**Description of the task:** Exactly the lines from the line containing "Where should I click to: Select" through the last line of the entries below should appear in the answer, reproduced verbatim.

* * * * * * * * *

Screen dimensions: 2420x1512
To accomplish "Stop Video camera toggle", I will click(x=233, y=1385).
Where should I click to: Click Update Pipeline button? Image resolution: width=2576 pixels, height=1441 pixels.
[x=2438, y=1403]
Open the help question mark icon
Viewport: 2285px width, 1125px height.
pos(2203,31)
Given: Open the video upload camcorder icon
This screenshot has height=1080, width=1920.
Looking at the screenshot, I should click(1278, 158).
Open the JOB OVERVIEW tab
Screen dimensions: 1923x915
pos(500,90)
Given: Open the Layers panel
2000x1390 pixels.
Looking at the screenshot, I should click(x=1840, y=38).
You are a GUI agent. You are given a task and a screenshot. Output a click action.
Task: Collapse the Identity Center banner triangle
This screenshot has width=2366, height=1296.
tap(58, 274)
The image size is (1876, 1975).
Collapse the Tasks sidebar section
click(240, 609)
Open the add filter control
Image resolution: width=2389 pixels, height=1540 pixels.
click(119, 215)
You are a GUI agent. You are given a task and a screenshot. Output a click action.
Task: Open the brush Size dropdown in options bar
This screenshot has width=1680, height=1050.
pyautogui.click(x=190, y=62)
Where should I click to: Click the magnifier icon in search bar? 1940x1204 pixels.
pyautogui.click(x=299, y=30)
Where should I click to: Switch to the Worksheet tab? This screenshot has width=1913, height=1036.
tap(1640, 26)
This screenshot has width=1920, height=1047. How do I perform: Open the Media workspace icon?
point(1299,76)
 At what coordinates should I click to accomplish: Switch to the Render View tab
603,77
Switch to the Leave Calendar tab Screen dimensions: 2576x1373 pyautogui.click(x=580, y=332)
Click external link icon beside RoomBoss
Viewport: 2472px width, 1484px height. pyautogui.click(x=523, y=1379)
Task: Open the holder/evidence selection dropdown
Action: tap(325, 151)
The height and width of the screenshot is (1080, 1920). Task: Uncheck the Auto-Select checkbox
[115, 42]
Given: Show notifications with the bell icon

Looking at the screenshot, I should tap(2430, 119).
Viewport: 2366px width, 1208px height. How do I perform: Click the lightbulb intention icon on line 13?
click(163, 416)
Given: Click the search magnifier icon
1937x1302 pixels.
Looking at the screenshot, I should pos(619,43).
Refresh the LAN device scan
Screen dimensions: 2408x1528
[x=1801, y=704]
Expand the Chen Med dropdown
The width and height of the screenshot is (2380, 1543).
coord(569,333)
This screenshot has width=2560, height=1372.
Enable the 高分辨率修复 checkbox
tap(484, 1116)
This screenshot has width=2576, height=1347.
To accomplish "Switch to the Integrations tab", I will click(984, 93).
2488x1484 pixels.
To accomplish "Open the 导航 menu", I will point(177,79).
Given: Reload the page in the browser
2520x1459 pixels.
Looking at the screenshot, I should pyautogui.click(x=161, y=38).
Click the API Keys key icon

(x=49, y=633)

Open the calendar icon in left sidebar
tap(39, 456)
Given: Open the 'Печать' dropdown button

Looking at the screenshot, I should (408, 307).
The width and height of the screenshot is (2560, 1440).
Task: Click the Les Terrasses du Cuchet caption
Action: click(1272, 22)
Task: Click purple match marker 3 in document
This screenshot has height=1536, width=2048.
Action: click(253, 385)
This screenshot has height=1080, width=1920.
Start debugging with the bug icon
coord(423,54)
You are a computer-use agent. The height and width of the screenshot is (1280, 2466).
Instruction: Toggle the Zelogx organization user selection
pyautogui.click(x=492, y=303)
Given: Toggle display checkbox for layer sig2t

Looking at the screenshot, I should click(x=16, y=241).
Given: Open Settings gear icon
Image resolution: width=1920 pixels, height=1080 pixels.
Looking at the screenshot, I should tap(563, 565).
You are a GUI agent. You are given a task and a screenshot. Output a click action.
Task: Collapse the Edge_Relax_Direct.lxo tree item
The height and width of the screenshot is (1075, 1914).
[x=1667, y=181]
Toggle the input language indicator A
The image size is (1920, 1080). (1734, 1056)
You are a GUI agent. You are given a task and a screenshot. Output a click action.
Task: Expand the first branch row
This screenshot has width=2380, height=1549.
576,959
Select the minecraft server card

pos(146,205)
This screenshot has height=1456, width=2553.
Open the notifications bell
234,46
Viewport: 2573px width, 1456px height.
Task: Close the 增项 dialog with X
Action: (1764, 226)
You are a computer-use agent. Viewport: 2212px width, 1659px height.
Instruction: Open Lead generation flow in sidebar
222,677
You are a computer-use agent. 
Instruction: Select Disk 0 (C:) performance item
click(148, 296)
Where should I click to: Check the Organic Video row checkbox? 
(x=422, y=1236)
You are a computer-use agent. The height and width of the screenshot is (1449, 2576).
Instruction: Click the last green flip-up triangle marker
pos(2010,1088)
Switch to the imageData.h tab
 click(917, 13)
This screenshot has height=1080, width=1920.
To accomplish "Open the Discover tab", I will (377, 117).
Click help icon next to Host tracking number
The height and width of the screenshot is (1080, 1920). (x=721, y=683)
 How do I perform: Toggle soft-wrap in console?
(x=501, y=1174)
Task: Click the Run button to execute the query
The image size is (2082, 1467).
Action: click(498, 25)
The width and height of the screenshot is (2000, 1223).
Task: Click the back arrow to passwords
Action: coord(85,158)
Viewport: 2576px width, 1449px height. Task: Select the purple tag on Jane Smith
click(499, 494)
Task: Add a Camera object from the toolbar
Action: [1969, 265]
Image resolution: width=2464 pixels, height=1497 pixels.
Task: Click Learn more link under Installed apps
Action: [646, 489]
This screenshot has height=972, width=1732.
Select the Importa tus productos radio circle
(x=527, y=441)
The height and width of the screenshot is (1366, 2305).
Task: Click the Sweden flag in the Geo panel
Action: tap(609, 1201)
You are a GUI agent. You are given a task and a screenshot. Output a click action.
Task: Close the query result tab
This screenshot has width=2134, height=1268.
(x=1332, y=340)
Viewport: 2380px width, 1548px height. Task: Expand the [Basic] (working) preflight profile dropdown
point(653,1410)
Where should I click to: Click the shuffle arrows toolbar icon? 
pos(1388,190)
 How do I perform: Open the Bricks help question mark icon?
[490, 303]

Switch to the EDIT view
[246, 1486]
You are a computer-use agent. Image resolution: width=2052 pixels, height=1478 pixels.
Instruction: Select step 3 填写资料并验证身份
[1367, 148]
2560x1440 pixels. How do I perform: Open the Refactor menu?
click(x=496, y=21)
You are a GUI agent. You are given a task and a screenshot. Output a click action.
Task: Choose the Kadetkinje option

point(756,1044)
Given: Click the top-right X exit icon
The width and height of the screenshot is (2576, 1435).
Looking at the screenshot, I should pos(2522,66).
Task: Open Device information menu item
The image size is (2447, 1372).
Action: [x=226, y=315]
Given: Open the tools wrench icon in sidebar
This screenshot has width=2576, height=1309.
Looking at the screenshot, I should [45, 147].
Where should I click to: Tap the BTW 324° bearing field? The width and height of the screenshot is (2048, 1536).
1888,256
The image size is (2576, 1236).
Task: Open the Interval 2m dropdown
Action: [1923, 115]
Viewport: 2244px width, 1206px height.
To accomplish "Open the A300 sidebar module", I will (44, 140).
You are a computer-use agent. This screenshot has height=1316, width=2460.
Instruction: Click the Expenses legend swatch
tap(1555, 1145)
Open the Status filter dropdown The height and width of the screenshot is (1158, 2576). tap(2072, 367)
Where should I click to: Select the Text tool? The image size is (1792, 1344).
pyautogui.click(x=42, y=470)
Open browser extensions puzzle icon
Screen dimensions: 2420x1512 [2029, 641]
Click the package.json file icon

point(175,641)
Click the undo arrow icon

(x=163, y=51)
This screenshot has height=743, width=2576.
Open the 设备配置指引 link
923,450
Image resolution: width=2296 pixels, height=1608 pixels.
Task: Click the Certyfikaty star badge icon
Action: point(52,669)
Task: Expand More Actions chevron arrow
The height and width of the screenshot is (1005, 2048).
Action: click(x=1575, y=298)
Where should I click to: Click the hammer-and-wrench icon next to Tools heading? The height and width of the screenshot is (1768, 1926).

* * * * * * * * *

**Your response:**
Where should I click to: Select the Text tool? The image size is (1792, 1344).
pyautogui.click(x=42, y=470)
Open browser extensions puzzle icon
Screen dimensions: 2420x1512 [2029, 641]
Click the package.json file icon

point(175,641)
Click the undo arrow icon

(x=163, y=51)
This screenshot has height=743, width=2576.
Open the 设备配置指引 link
923,450
Image resolution: width=2296 pixels, height=1608 pixels.
Task: Click the Certyfikaty star badge icon
Action: point(52,669)
Task: Expand More Actions chevron arrow
The height and width of the screenshot is (1005, 2048).
Action: click(x=1575, y=298)
Where should I click to: Click the hammer-and-wrench icon next to Tools heading? The height and width of the screenshot is (1768, 1926).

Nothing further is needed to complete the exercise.